• **Texte fourni**
#####
Publié le 8 Jan 2020 - 20:43
PROCES ASSASINAT FATOUMATA MATAR NDIAYE

Récit d’une folie furieuse 

 

Samba Sow alias Bathieu, âgé de 33 ans, a comparu, hier, devant la chambre criminelle du tribunal de grandes instances de Dakar, pour avoir égorgé la présidente des femmes Apr du département de Pikine Fatoumata Matar Ndiaye, et pour tentative d’assassinat sur le fils de la victime Adama Sow. Il risque la perpétuité.

 

‘’Avez-vous eu une carrière de boucher ?’’, a lancé le représentant du parquet, sidéré par la violence de l’assassinat de la responsable politique Fatoumata Matar Ndiaye et convaincu de la culpabilité de Samba Sow, hier. Les faits se sont déroulés le 19 novembre 2019 entre 07H 50mn et 08H 30 mn. Les éléments du commissariat de Pikine ont trouvé la présidente des femmes Apr du département de Pikine et vice-présidente du conseil économique et social égorgée, gisant dans une mare de sang. Elle avait la gorge tranchée, la trachée artère, la jugulaire, les muscles omohyoïdiens sectionnés, mettant à nu les vertèbres cervicales ; des blessures au couteau et des égratignures.

L’accusé Samba Sow était considéré comme un membre de la famille de la victime qu’il appelait maman. Depuis 4 ans avant son arrestation, il officiait comme chauffeur de la dame. Selon l’accusation, il s’est introduit dans la chambre à coucher de la vice-présidente du conseil économique et social, pour y dérober une somme d’argent que la victime avait soigneusement gardée dans son armoire. L’argent devait être remis, en guise de dot, à sa copine Mbenda Fall qu’il devait épouser le 26 novembre. Ce matin-là, il pensait que sa patronne était encore dans la salle de bain, quand il s’est introduit dans la chambre, essayant d’ouvrir le placard ou était rangé l’argent. La veille, il est entré dans la maison vers 19h pour demander la clef du garage, prétendant y avoir oublié quelque chose. Il a entre-ouvert la porte, pour pouvoir s’y introduire, le soir venu et y passer la nuit. Et faire sa basse besogne au petit matin, puisqu’il connaissait les habitudes de la famille.

Malheureusement pour lui, sa patronne l’a pris la main dans le sac, essayant d’ouvrir son armoire. Elle l’a abreuvé d’insultes et traité d’imbécile. Mais au lieu de battre sa coulpe, il a vu rouge. Il s’est emparé du couteau posé sur un meuble de coin pour la poignarder sur la cuisse et lui assener deux coups dans le thorax. Pris dans une folie meurtrière, Samba l’a plaquée au sol et l’a égorgée pour ensuite s’en prendre à son fils Adama Sow qu’il a croisé dans le couloir. Il voulait lui réserver le même sort. Ce fut la première version de l’accusé.

En effet, de l’enquête préliminaire à son audition devant le juge d’instruction, Samba Sow n’a cessé de servir des versions différentes aussi invraisemblables les unes que les autres. Ainsi, entendu de nouveau, il a confié que sa patronne lui avait refusé des jours de congés pour aller au Magal de Touba. Que lors d’un échange, elle lui a versé de l’eau chaude. Ce qui l’a mis hors de lui. Il l’a égorgée.
#####
• **Énoncé 1**
D'après le texte fourni, depuis combien de temps Samba Sow était-il le chauffeur de Fatoumata Matar Ndiaye avant son arrestation ?
#####
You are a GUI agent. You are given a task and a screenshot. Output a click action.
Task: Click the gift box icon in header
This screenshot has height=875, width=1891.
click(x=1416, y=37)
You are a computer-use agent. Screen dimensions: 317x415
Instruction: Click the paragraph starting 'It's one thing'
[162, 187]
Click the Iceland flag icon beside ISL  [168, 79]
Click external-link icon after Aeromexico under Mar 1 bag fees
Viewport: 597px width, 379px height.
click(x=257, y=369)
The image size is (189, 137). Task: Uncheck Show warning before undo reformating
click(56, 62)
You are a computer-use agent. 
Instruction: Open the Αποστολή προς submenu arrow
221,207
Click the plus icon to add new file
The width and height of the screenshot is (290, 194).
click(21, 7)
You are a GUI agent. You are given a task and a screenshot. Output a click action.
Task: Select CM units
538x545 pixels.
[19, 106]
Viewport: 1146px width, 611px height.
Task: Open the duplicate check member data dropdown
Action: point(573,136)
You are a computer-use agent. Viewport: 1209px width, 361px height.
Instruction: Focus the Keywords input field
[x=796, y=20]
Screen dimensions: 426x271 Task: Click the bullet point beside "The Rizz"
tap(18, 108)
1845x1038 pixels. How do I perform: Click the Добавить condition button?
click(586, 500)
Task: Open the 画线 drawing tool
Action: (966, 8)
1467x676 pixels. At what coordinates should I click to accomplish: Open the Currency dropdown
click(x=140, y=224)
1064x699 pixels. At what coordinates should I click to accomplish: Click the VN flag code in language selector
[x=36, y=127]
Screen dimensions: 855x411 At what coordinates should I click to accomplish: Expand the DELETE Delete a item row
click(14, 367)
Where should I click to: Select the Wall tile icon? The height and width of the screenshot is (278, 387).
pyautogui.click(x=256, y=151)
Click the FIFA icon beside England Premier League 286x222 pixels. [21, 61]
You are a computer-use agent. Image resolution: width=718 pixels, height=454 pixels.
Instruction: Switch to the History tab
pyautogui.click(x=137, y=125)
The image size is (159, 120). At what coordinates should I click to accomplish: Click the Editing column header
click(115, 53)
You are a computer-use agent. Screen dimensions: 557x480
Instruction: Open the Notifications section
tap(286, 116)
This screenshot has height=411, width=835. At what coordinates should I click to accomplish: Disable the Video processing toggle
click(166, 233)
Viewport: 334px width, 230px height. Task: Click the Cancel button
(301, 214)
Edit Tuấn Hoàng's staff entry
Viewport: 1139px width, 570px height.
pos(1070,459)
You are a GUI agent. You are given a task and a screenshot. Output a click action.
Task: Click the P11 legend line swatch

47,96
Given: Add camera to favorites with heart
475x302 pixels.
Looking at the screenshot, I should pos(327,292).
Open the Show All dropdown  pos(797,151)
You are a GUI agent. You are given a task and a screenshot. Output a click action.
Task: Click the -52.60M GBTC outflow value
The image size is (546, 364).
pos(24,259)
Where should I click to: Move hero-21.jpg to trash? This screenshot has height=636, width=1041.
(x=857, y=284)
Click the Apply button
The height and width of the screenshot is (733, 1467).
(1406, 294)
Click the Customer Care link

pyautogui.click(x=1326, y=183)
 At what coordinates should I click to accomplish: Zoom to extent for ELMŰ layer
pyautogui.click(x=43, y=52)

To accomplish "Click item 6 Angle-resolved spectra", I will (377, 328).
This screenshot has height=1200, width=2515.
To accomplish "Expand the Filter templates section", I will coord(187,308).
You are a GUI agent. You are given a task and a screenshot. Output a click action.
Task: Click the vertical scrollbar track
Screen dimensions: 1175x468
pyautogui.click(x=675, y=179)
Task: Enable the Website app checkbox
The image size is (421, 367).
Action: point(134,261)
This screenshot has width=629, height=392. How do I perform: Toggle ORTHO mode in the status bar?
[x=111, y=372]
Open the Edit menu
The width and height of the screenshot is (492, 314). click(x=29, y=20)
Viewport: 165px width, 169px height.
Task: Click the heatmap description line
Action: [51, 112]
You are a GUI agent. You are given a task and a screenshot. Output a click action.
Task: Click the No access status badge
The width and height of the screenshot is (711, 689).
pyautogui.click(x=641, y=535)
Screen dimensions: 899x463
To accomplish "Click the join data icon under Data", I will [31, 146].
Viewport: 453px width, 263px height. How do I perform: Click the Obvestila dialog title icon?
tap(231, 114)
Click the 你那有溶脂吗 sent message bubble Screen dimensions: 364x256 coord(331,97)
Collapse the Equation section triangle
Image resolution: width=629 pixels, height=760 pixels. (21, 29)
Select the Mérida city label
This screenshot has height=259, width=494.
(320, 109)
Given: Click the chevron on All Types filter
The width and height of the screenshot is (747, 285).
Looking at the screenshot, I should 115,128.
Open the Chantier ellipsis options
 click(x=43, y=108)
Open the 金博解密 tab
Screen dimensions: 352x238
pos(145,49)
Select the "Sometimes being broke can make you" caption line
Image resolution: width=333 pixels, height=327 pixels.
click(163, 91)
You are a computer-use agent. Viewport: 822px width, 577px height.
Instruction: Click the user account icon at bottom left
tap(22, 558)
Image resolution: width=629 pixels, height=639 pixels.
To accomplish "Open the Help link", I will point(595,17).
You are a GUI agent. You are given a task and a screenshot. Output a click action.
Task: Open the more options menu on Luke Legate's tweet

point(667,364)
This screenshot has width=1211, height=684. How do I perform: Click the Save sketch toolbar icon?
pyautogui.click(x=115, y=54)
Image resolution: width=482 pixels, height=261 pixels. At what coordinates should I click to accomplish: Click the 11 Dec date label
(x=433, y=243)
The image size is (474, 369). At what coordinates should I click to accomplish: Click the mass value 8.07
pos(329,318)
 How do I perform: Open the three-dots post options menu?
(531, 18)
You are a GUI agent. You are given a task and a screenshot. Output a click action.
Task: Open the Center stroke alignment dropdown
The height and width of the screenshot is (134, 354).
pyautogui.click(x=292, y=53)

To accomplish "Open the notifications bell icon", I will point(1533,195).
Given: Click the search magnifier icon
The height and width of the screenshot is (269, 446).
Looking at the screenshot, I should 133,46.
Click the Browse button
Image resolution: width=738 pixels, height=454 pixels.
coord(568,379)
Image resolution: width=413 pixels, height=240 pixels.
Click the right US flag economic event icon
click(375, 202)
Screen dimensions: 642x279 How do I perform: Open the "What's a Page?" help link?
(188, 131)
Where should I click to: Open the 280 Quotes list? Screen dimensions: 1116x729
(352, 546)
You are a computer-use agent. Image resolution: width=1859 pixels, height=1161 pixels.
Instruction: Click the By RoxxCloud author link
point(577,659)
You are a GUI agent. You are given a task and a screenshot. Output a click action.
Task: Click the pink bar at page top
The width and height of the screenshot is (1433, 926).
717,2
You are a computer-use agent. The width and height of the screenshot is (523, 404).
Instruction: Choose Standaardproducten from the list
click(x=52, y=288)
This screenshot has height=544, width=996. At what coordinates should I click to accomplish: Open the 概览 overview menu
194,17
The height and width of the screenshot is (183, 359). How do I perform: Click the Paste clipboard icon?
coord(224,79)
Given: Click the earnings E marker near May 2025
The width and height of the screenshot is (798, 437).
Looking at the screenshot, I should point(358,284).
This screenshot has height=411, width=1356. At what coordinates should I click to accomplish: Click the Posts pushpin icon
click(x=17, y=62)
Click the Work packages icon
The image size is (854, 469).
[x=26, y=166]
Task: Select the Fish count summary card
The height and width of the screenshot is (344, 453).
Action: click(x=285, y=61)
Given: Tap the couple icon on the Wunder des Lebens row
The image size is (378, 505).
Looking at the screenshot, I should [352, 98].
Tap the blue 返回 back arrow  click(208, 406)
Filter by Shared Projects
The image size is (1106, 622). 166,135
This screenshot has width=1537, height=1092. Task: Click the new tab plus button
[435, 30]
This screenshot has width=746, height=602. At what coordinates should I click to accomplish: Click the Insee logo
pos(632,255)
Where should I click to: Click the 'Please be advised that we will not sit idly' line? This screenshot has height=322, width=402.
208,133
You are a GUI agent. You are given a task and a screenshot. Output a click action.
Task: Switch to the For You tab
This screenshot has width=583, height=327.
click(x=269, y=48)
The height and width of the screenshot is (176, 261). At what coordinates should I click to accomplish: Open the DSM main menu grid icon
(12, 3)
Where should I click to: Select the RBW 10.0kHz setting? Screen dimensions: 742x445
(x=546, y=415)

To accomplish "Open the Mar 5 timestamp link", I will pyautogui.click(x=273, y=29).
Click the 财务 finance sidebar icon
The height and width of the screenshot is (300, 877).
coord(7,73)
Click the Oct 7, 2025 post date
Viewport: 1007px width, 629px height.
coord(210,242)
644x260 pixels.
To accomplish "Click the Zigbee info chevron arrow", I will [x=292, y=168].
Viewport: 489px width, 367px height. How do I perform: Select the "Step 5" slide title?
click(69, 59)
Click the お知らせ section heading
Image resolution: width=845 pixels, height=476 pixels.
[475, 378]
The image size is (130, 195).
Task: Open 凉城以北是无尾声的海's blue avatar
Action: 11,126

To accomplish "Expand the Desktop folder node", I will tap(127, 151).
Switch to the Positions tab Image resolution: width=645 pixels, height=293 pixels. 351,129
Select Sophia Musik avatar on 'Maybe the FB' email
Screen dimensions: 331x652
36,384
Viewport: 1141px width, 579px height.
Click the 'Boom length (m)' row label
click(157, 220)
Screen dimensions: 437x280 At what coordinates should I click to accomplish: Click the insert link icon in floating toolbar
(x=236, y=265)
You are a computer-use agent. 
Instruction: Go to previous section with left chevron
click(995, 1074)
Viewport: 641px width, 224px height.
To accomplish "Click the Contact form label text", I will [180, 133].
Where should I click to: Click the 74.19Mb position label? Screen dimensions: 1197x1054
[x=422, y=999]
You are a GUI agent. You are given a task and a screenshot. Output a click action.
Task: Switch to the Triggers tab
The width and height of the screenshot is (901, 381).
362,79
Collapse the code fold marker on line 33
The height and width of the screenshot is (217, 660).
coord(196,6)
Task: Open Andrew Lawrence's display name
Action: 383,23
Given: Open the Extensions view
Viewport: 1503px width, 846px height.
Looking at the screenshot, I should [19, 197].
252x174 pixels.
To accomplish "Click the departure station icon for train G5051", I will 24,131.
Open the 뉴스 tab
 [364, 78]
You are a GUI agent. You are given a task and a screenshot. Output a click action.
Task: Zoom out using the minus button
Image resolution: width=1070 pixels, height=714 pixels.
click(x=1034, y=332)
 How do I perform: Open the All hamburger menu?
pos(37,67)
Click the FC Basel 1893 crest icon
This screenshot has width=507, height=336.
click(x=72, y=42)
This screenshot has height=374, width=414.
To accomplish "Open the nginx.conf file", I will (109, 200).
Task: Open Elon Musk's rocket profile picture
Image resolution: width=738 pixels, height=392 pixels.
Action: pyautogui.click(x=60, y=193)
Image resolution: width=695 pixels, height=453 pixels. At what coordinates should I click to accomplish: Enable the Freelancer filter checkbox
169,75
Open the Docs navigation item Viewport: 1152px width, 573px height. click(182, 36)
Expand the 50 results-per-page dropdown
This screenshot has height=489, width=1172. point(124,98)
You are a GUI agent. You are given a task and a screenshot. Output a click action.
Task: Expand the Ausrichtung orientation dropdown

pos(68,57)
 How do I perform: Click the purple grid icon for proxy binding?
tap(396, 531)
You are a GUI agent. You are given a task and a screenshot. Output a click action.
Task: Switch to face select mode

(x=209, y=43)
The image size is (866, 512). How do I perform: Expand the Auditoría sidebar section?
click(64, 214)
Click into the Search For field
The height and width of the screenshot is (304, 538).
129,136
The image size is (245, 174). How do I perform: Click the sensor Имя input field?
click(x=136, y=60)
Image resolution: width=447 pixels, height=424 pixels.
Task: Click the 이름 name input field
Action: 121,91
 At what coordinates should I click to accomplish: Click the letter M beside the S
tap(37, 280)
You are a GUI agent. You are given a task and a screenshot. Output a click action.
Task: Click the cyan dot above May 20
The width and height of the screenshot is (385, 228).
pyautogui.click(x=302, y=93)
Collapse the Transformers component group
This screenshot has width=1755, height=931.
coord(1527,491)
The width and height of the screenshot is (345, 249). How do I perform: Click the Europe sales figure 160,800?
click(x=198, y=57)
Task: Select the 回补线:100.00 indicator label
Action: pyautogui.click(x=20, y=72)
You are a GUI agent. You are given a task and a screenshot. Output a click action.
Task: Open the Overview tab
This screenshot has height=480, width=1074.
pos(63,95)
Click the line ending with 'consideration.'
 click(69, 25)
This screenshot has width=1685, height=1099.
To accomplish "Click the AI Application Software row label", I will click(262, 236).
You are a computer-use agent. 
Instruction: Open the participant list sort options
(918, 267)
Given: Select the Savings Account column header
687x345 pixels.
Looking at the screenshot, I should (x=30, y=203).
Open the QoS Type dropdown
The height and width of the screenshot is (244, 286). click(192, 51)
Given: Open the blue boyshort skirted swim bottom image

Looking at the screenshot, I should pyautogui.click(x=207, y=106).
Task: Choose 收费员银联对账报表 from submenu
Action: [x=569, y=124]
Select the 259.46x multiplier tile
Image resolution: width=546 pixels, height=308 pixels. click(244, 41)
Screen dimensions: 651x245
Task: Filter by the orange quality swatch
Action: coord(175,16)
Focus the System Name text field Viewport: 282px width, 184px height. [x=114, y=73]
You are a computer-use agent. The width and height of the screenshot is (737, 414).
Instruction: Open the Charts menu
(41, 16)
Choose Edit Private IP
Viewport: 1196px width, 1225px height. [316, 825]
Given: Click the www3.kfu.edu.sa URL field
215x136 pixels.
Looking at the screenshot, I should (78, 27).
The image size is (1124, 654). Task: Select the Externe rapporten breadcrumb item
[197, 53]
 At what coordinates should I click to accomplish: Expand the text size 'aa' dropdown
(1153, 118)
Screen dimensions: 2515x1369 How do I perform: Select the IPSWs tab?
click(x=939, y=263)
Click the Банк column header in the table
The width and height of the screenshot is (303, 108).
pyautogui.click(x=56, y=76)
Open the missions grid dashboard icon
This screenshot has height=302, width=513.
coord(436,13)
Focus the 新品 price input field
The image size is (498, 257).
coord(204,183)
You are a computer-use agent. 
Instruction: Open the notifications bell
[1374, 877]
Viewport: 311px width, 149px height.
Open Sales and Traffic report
#####
• **Énoncé 2**
Relevez toutes les lignes des enregistrements qui contiennent la chaîne « input », en tenant compte de la casse.

• **Résultat 1**
Depuis 4 ans.

• **Résultat 2**
Instruction: Focus the Keywords input field
The image size is (245, 174). How do I perform: Click the sensor Имя input field?
Task: Click the 이름 name input field
Focus the 新品 price input field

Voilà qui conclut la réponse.